La loi impose qu’un juge statue sur la régularité des hospitalisations sans consentement. Comme le montre Raymond Depardon dans « 12 jours ».
Le juge judiciaire a fait irruption dans l’hôpital psychiatrique en 2011. Mais le malaise créé par ces audiences un peu spéciales n’est toujours pas dissipé. La loi demande au juge des libertés et de la détention (JLD) de statuer sur la régularité de l’hospitalisation sans consentement d’une personne avant douze jours (le délai de quinze jours prévu par la loi de 2011 a été ramené à douze en 2013) et sur sa prolongation.

→ DONNÉES FOURNIES:

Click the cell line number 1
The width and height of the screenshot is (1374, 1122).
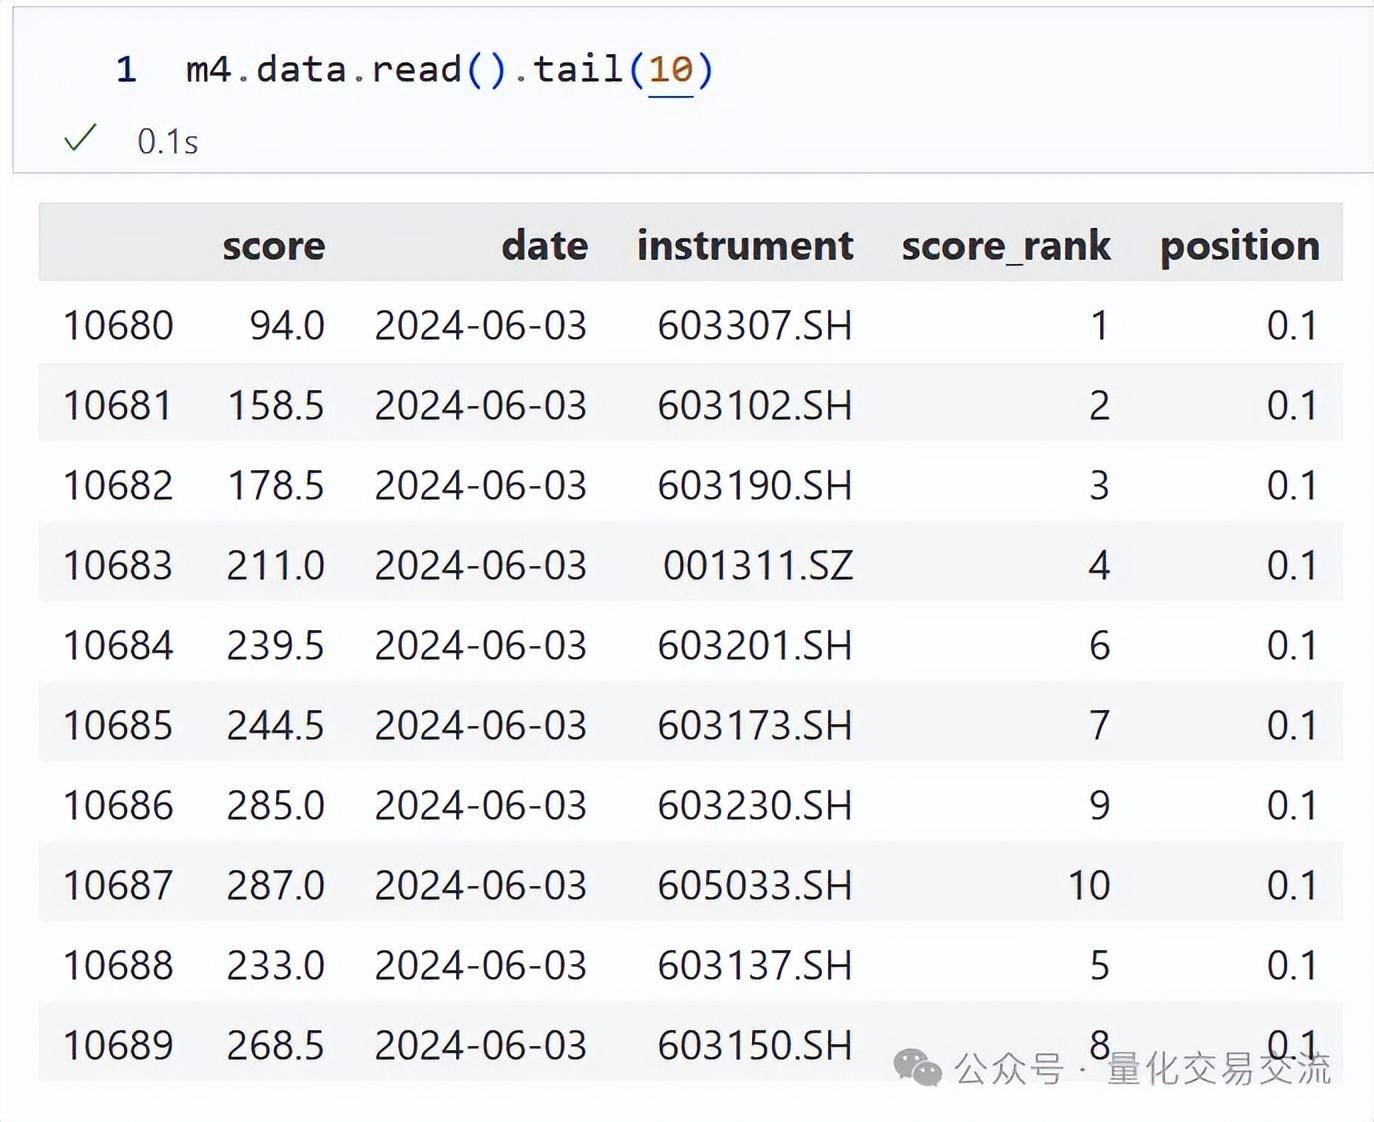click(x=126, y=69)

--

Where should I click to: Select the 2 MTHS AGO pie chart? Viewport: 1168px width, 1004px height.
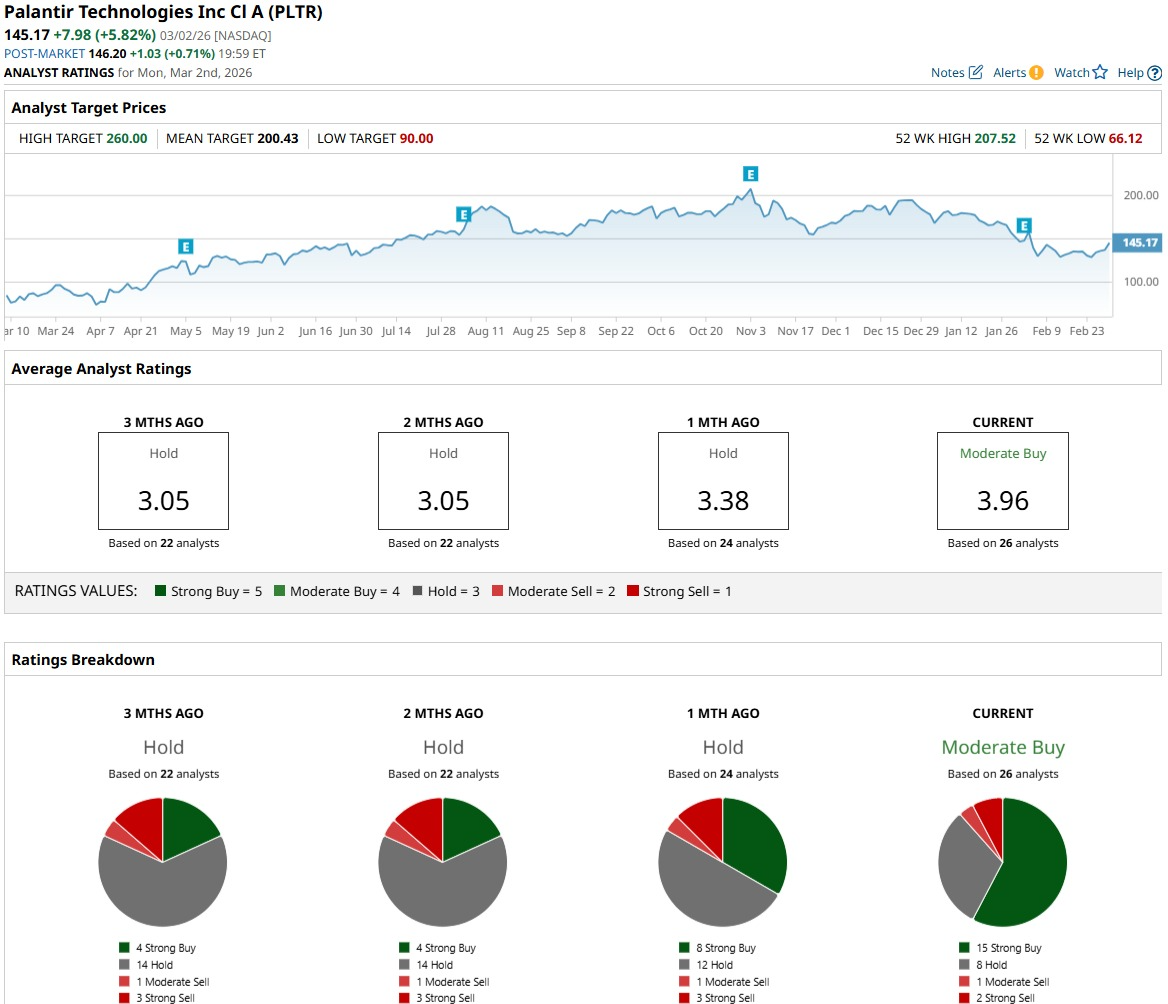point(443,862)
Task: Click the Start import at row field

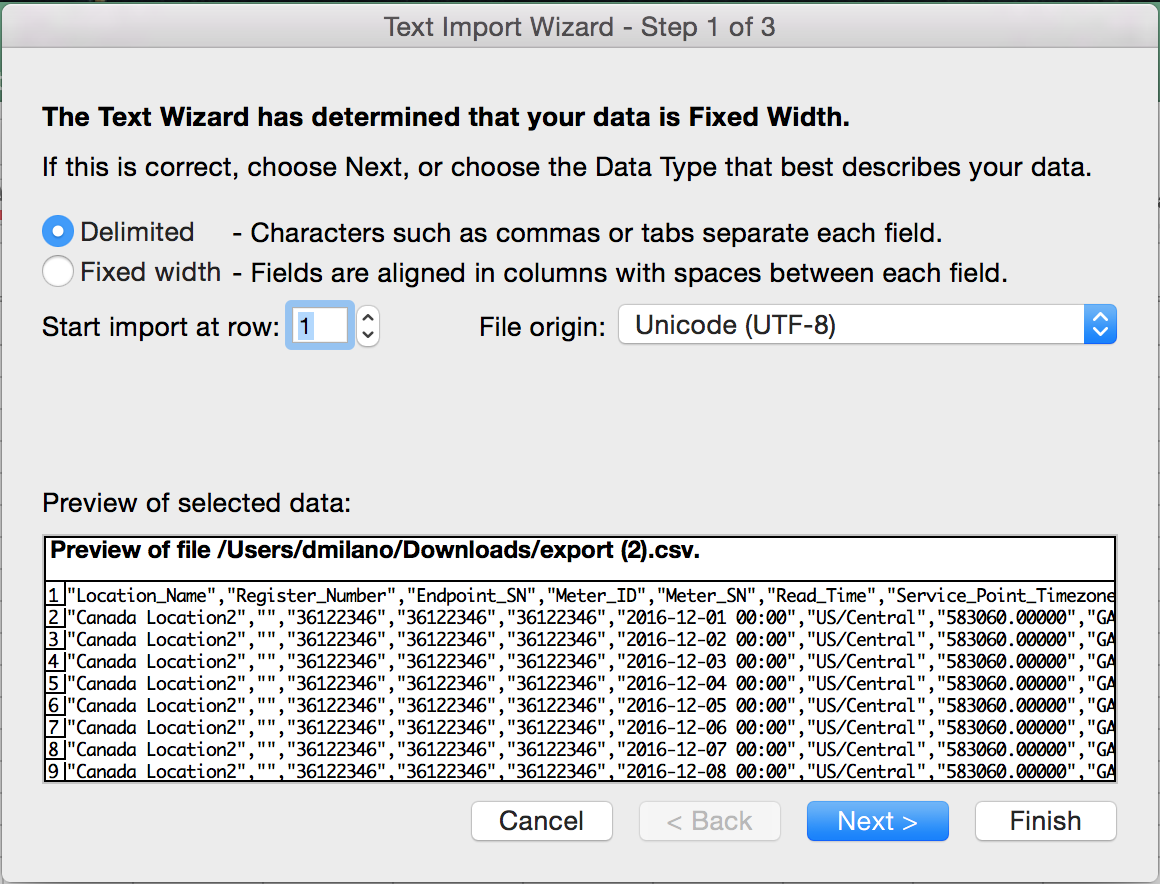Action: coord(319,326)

→ TÂCHE À RÉALISER 1:
Reproduisez le passage du texte sur le juge à l'hôpital psychiatrique compris entre « Le juge judiciaire » et « sur sa prolongation. », bornes incluses.
→ TÂCHE À RÉALISER 2:
Selon le texte sur le juge à l'hôpital psychiatrique, dans quel délai le juge des libertés et de la détention doit-il statuer sur la régularité d'une hospitalisation sans consentement ?

→ RÉPONSE ATTENDUE 1:
Le juge judiciaire a fait irruption dans l’hôpital psychiatrique en 2011. Mais le malaise créé par ces audiences un peu spéciales n’est toujours pas dissipé. La loi demande au juge des libertés et de la détention (JLD) de statuer sur la régularité de l’hospitalisation sans consentement d’une personne avant douze jours (le délai de quinze jours prévu par la loi de 2011 a été ramené à douze en 2013) et sur sa prolongation.

→ RÉPONSE ATTENDUE 2:
Avant douze jours.